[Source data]
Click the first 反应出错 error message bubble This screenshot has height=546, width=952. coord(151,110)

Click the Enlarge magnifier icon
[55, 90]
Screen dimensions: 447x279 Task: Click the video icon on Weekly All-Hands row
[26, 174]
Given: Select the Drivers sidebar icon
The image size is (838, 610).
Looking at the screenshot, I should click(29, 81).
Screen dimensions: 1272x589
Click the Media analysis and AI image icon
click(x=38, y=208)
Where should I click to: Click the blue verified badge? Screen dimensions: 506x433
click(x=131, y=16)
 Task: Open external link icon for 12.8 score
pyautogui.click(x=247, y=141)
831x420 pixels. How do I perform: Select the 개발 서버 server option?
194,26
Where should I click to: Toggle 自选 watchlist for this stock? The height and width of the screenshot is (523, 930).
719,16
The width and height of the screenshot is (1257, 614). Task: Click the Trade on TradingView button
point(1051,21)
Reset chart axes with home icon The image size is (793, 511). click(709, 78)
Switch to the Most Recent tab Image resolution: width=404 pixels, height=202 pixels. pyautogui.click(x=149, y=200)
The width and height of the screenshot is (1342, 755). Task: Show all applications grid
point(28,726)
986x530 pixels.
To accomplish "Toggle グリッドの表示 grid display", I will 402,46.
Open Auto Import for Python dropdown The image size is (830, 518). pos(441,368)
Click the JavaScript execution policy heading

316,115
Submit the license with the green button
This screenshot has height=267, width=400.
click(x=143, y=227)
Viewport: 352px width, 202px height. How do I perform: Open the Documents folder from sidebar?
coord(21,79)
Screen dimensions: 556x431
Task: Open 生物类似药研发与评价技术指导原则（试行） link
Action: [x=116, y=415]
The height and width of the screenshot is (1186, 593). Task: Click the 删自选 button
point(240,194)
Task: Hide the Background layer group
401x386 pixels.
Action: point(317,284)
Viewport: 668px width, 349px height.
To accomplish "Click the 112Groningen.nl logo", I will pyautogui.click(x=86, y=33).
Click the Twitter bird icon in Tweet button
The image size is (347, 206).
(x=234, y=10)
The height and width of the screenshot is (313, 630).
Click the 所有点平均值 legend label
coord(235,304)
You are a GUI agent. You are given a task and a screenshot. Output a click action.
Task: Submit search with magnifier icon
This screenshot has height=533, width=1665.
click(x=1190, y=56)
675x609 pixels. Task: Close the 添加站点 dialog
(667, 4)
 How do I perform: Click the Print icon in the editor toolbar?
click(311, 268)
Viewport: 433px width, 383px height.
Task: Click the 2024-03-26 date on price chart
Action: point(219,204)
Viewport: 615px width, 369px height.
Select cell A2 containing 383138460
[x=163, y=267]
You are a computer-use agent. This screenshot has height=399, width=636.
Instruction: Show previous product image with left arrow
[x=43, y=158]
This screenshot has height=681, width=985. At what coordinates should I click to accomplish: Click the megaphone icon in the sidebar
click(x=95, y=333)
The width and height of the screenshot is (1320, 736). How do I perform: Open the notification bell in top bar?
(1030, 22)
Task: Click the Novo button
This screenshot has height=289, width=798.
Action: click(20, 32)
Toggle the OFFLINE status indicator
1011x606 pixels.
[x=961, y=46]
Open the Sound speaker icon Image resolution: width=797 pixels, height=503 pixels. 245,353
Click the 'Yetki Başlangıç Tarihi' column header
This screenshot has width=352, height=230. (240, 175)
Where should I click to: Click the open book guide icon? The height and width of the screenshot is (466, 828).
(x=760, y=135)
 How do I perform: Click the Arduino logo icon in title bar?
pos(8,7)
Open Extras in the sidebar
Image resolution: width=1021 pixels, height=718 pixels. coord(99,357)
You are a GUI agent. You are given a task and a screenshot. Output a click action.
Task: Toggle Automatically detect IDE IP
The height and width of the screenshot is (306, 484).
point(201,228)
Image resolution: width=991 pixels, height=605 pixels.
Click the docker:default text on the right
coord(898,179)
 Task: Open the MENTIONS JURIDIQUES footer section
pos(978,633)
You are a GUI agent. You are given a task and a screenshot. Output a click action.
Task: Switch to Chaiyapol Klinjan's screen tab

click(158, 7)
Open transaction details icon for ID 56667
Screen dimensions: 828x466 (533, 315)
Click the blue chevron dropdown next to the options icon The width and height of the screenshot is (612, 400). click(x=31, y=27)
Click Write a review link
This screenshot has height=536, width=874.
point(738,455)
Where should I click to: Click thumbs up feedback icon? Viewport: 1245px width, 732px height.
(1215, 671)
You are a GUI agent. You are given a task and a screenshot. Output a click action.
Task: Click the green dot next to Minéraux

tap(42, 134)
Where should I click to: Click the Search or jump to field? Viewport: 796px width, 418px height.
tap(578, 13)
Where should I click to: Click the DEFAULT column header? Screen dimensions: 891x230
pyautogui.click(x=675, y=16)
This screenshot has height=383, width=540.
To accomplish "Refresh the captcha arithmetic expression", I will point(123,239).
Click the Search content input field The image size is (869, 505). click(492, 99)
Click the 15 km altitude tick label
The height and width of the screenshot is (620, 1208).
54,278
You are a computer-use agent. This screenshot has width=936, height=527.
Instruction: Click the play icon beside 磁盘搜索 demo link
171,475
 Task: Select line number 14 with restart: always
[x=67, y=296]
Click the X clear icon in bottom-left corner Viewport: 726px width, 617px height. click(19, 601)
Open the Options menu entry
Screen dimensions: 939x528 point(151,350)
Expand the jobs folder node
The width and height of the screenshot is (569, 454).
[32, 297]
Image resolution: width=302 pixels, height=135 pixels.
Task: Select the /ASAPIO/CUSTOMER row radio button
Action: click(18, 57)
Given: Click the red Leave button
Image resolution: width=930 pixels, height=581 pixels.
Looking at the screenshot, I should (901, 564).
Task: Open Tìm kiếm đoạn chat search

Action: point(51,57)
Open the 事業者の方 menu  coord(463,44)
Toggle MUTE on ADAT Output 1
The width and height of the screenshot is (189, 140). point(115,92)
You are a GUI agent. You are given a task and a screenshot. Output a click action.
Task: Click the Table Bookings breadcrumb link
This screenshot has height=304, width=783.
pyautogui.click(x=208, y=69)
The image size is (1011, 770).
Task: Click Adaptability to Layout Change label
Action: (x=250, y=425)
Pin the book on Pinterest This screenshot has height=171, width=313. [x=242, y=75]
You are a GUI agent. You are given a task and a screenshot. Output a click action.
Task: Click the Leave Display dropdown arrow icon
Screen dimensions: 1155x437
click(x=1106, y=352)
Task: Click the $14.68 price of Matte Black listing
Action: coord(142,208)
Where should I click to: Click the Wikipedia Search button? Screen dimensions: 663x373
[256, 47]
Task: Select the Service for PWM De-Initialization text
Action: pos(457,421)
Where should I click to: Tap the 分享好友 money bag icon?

» Task directions
Reproduce the items from the start through the line containing "pyautogui.click(x=247, y=141)", swapping "Drivers" for "Printers" and leaving everything else unchanged.

» Problem solution
Click the first 反应出错 error message bubble This screenshot has height=546, width=952. coord(151,110)

Click the Enlarge magnifier icon
[55, 90]
Screen dimensions: 447x279 Task: Click the video icon on Weekly All-Hands row
[26, 174]
Given: Select the Printers sidebar icon
The image size is (838, 610).
Looking at the screenshot, I should click(29, 81).
Screen dimensions: 1272x589
Click the Media analysis and AI image icon
click(x=38, y=208)
Where should I click to: Click the blue verified badge? Screen dimensions: 506x433
click(x=131, y=16)
 Task: Open external link icon for 12.8 score
pyautogui.click(x=247, y=141)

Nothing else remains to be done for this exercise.